Facing a limited market and intense competition from the iPad, Livescribe was acquired by Anoto, the company that adult dot paper, in 2022, but it has kept advancing the product. The latest Livescribe pen, the Symphony, is a fraction of the girth of the original Livescribe pen and costs near $110. Information technology lacks the syncing to audio recordings but implements the clever trick of turning the device on and off when you remove and supplant the pen cap, which can extend battery life to up to iii months, ninefold the life of its predecessor.
Rocketbook
Pros: No charging needed, cheap
Cons: Requires use of Airplane pilot Pen's FriXion erasable pen
For ink-and-lurid purists, Rocketbook is the answer to digital devices that tout their environmental reward. Information technology offers a collection of notebooks and a planner that you tin can erase and use over and over by wiping them down with a damp cloth, but which retain the experience of newspaper rather than a whiteboard. (The visitor also offered a model that could be erased en masse via microwave upward to five times.) While FriXion pens aren't ubiquitous, they are reliably available at office supply stores, and if y'all lose one information technology's not a tragedy—unlike losing a pricey Apple tree Pencil or Surface Pen. And while the notebooks toll much more than your standard part-store offering, serious note-takers tin can justify the cost. The erasing process, though, is completely chemic. All of the digital magic happens in the Rocketbook app, which offers some of the main benefits of digital devices, such as converting notes to editable text and sharing them to pop apps.
More to come
Unless you're inclined to write on real paper via a Livescribe pen or the Rocketbook, y'all'll have to bargain with the primal trade-offs separating LCD, OLED, and e-paper displays. LCD and OLED boast brilliant color and keen responsiveness that supports a range of operating systems and apps. Eastward-newspaper provides cracking outdoor readability, thin devices, and long battery life, but displays but grayscale imagery and has boring refresh rates that more often than not prevent total back up for a modernistic OS such as Windows or Android and the great apps they offer.

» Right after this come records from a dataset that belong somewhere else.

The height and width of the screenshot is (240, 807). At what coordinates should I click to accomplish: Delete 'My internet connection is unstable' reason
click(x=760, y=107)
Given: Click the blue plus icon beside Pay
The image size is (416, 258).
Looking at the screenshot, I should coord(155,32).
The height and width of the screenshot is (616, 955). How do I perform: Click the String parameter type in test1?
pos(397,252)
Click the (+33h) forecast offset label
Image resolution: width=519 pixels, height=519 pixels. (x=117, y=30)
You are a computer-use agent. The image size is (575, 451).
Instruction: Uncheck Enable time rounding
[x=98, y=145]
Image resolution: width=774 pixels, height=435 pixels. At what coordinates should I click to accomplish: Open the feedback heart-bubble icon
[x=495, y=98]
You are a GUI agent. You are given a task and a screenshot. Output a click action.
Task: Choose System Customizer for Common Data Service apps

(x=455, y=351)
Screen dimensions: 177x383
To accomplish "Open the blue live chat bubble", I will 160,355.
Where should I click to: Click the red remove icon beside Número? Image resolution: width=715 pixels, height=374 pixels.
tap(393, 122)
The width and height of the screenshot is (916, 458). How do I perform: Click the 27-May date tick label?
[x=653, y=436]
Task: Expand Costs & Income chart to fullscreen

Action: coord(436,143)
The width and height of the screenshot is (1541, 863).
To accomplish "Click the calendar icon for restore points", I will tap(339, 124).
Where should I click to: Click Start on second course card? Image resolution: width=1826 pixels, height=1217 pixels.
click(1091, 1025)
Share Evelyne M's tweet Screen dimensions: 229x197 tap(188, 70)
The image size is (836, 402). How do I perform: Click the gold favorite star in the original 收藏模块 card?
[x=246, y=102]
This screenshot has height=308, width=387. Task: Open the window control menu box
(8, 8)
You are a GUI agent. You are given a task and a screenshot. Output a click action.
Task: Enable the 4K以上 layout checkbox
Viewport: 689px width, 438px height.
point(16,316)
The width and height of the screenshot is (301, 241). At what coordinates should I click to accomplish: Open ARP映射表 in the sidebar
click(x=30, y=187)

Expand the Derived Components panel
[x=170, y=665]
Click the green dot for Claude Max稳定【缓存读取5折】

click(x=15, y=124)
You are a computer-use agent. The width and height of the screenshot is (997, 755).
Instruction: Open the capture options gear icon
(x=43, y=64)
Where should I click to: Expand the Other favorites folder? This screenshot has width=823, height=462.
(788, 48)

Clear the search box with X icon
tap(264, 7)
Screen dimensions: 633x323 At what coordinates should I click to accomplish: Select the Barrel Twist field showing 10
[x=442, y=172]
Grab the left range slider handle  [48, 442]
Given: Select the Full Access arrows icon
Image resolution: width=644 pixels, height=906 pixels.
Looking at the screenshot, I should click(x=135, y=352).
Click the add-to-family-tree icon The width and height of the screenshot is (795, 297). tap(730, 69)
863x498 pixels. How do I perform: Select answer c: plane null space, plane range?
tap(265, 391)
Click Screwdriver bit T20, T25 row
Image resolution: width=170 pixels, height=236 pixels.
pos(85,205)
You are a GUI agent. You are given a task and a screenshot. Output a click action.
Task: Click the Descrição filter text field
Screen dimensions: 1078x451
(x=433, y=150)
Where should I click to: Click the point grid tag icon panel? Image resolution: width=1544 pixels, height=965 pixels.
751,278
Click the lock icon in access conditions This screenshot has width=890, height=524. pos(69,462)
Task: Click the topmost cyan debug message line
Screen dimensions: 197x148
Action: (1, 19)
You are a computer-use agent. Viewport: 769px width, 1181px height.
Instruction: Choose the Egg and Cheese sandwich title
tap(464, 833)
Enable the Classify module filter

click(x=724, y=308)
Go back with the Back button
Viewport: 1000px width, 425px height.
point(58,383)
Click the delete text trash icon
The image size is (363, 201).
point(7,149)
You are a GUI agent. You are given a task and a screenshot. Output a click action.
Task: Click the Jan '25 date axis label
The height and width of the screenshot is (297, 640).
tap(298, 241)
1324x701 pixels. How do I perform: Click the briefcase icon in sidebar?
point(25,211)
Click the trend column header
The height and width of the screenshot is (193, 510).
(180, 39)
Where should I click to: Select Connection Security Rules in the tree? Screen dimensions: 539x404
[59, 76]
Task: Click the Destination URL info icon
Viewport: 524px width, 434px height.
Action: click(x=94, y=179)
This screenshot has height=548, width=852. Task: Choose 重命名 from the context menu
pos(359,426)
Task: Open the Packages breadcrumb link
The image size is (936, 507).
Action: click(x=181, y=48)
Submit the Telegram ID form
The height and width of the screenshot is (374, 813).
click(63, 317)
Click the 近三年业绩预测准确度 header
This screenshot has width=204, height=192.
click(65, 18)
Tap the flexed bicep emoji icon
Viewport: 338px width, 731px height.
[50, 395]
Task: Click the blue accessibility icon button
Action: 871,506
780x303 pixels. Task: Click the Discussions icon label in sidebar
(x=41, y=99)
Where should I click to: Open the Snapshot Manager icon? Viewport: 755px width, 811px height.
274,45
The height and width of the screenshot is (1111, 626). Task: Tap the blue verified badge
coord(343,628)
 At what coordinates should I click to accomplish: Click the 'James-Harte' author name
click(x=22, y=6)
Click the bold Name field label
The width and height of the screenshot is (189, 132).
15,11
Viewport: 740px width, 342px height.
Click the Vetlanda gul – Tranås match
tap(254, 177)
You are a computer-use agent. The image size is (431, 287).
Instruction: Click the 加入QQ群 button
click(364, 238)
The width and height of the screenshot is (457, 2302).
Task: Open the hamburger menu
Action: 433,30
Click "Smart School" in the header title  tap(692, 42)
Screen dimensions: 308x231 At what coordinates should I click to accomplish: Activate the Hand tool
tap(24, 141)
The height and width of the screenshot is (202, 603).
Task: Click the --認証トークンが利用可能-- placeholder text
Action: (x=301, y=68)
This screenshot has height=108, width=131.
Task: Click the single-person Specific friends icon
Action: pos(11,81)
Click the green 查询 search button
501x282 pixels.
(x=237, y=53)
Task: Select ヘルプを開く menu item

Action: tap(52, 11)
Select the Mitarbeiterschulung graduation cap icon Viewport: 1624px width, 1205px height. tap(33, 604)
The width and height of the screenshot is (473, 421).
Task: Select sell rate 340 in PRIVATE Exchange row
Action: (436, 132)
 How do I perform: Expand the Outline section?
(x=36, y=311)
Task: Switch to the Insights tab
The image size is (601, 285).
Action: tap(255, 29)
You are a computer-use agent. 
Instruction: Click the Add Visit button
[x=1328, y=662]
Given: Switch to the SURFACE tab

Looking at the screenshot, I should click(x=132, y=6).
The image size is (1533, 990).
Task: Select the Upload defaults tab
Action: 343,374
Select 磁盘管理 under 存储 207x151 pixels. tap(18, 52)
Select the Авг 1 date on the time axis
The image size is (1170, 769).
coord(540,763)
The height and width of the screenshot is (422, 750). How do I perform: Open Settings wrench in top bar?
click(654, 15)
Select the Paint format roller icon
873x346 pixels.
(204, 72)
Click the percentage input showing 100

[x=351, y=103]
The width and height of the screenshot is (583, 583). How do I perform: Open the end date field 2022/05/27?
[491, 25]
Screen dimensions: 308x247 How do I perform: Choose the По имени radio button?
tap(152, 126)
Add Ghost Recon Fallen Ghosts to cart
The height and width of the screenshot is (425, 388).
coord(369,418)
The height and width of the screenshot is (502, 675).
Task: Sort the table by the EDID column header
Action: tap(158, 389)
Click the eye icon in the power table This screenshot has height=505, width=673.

However, that may be irresolute presently. Afterwards years of false starts, E-Ink, which makes the display engineering science used in the Kindle and ePaper writing devices, has delivered color screens that are being used in some eastward-readers. A 2d generation of the engineering science is set up to debut next year. Meanwhile, TCL, which recently introduced smartphones under its own brand in the U.Due south. to complement the TVs for which it is all-time known, recently showed off a new display technology called Nxtpaper that promises to blend the color and video-handling abilities of LCDs with the light reflectivity and thinness of e-paper. While information technology's too early to say how well either approach will back up digital writing or drawing, both stand for progress toward a digital canvas that offers the best of both worlds.